U.S. v. Grant, S.D.Fla. (W.Palm Case No. 00-CV-8986), 2005, dealt with the tax liability of the settlors of offshore trusts created over 20 years ago. The court entered the repatriation order anyhow, stating that the trust assets must be returned to satisfy the tax assessment. The court refused to hold the taxpayer in contempt, however, on the basis that the trust was set up by the deceased husband of the taxpayer and there was no evidence that she had anything to do with setting up the trust or any current control over it.
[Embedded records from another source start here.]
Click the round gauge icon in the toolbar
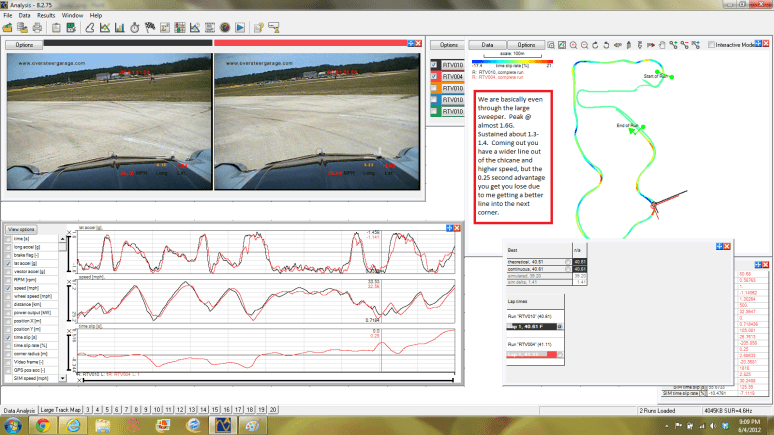This screenshot has height=435, width=774. [224, 27]

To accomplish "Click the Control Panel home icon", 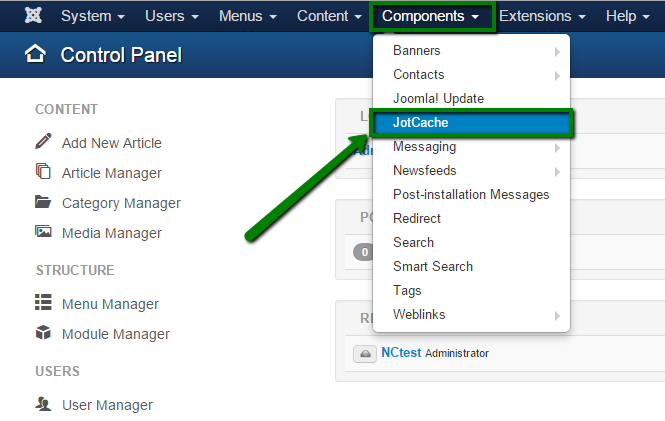I will [x=35, y=54].
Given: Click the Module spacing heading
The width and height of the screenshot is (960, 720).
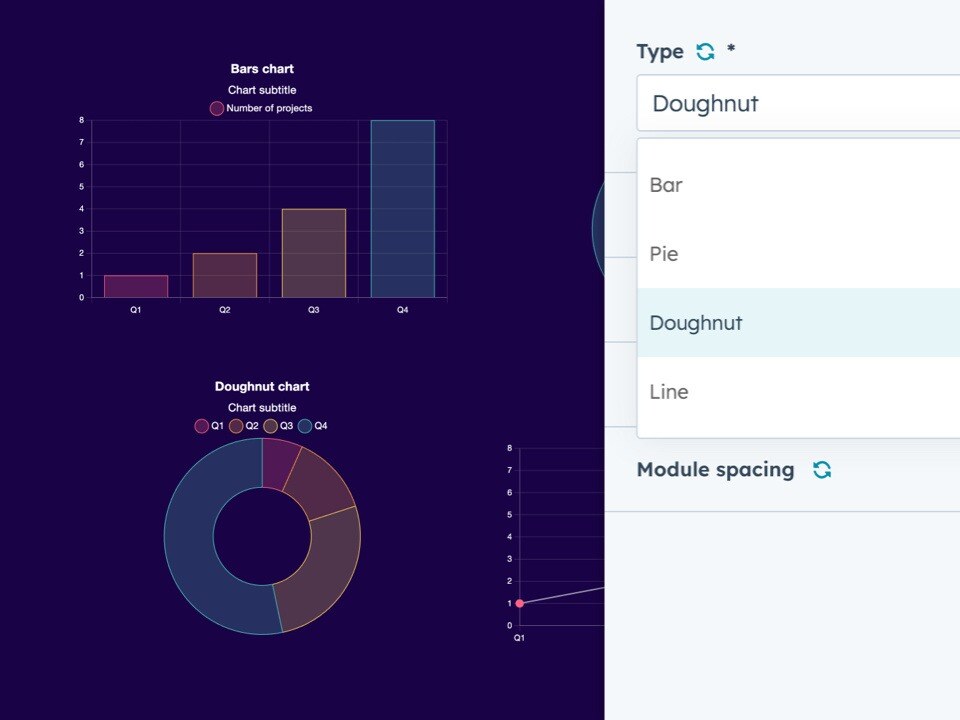Looking at the screenshot, I should pyautogui.click(x=715, y=469).
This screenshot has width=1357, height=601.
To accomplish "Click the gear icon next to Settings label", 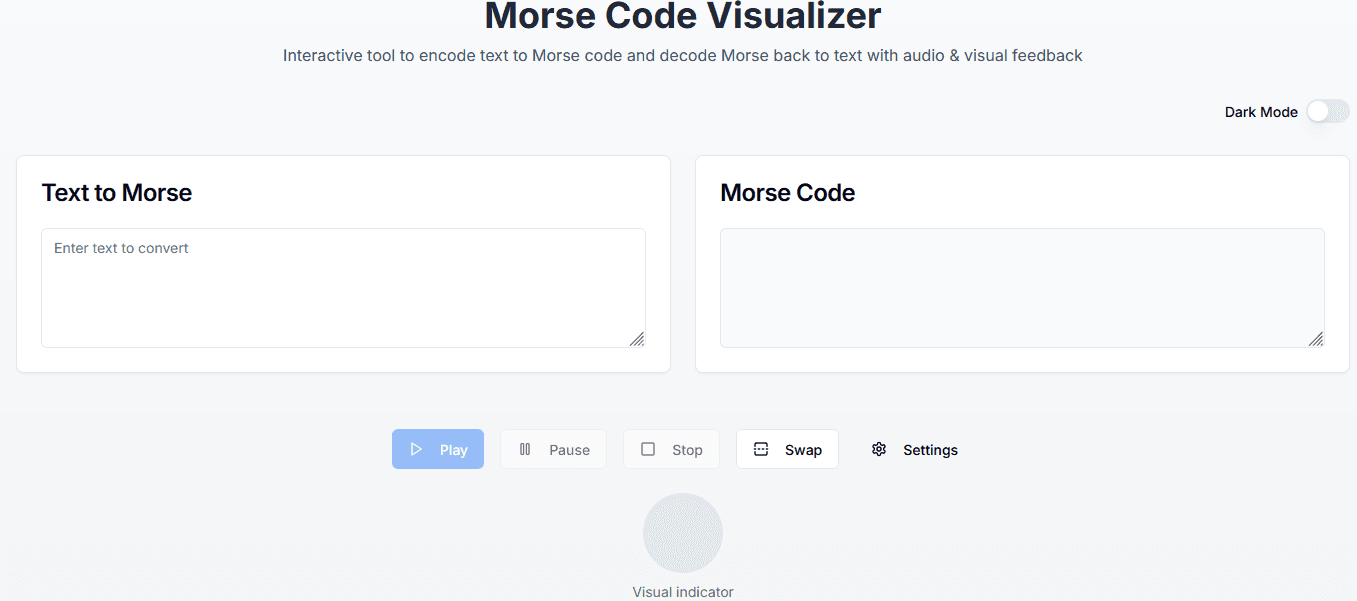I will coord(879,449).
This latter holding has been held up as "proving that offshore trusts work" which it did in this extraordinary and unique facts -- but if the husband had created an irrevocable domestic trust for his wife, it would have protected her assets just as well in this scenario.
Foreign Trust Opinions
There have been a number of opinions of foreign courts, such as the Cook Islands and Nevis, relating to foreign asset protection trusts involving U.S. persons or assets. Most of the opinions rather predictably validate the trust laws of those jurisdictions (it would be very bad business not to), but a few exceptional cases are worth mention:
Grupo Torras S.A. and Culmer v. Al Sabah and Four Others, (Bahamas, 06/13/2003)
515 South Orange Grove Owners Assoc. v. Orange Grove Partners, 208/94 (Cook Islands 1995) (a/k/a “Orange Grove case”).
Grupo Torras S.A. v. Sheik Fahad Mohammed Al Sabah, (Bahamas, 1995).